Roka – traditionally, this ceremony was a meeting of the two families, who exchanged cash and gifts, and then formally gave permission for the couple to meet and discuss marriage. Contemporary couples treat the roka as their engagement ceremony.
Chura – This bridal ceremony is usually held on the morning of the wedding day. The bride’s maternal aunt and uncle present her with a set of bangles to wear during the wedding ceremony.
Haldi – This is a purification ritual performed separately for the bride and groom by their families. Typically, the haldi ceremony occurs a day or two before the wedding.
Jago – This is a fun and festive event that can be seen as the less formal Punjabi version of a more formal sangeet. The word “jago” means “jug,” and during this event friends and family of the couple take turns holding the jago while singing, dancing, and telling jokes.
Sehra bandi – This ritual is performed on the morning of the wedding day at the groom’s family home or accommodation.

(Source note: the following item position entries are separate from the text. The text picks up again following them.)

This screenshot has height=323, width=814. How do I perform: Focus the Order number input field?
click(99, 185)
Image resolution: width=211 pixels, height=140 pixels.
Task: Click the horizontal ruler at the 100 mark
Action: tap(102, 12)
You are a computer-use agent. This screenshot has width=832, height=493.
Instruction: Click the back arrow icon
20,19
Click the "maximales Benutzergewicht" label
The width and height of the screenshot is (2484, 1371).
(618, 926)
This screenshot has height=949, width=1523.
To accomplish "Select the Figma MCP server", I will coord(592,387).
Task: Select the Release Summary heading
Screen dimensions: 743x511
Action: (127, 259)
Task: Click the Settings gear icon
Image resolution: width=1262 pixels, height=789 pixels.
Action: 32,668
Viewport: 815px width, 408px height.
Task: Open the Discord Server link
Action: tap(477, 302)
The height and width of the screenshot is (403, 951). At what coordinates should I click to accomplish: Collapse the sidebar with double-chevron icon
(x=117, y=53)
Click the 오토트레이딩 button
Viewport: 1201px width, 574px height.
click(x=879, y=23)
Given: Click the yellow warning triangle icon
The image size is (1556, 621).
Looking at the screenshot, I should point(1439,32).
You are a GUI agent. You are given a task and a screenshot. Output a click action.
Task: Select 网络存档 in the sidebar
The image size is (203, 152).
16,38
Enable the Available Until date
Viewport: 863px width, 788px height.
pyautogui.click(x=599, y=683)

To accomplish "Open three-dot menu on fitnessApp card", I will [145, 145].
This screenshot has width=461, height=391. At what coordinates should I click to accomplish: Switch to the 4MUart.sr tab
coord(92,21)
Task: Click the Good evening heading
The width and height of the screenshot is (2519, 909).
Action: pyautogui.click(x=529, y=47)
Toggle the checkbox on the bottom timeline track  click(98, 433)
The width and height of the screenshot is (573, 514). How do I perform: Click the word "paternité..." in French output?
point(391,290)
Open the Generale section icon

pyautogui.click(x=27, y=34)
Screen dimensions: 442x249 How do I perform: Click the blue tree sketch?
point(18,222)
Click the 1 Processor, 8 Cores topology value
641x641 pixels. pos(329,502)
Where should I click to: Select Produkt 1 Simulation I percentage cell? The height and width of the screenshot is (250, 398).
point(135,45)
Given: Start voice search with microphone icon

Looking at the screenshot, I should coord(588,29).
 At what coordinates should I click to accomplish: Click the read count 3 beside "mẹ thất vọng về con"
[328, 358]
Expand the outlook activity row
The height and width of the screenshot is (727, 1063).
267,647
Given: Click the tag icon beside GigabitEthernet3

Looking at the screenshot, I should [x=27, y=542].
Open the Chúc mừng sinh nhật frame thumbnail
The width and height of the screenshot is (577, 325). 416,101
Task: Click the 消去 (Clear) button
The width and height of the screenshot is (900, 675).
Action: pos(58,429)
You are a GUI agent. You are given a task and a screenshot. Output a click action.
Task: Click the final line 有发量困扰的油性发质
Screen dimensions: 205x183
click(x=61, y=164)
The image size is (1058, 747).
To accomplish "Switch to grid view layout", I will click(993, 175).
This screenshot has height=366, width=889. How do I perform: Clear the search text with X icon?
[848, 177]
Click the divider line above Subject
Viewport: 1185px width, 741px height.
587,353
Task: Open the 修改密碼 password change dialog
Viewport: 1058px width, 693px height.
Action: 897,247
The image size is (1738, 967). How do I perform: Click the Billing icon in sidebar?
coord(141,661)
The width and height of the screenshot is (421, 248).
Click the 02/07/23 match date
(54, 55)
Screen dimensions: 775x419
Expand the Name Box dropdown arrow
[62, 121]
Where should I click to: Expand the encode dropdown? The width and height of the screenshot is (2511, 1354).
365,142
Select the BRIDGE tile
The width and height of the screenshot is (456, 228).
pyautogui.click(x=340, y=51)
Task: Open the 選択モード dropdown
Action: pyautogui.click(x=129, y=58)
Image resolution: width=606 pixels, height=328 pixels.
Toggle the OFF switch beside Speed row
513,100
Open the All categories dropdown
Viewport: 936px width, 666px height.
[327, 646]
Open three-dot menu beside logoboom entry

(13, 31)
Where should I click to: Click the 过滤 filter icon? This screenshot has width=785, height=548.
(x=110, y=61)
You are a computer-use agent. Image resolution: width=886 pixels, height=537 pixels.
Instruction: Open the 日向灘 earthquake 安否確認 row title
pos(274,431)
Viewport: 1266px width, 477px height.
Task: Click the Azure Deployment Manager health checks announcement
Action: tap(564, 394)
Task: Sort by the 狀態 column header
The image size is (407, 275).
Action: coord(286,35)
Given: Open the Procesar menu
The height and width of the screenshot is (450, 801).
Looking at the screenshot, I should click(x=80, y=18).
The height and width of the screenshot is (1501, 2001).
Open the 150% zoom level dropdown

The groom’s family help his dress in his wedding outfit, particularly the final step of attaching the “sehra” headdress to the groom’s head.
Ghodi Chadna – To ensure the groom’s safe passage to the bride’s town, the groom’s family feeds and adorns his horse (or other transportation), and blesses his travel.
Milni – The ceremonial meeting of all the men from each of the soon-to-be-wedded couple’s family
Joota chupai – This is a very popular tradition that has been widely adopted across many Indian cultures. Near the conclusion of the wedding ceremony, the bride’s female family members try to steal the groom’s shoes (which he has taken off during the wedding ceremony as required by tradition). Throughout the remainder of the evening, the groom’s family attempts to steal back the shoes. If they are unsuccessful, the groom pays a “ransom” for the shoes at the end of the night.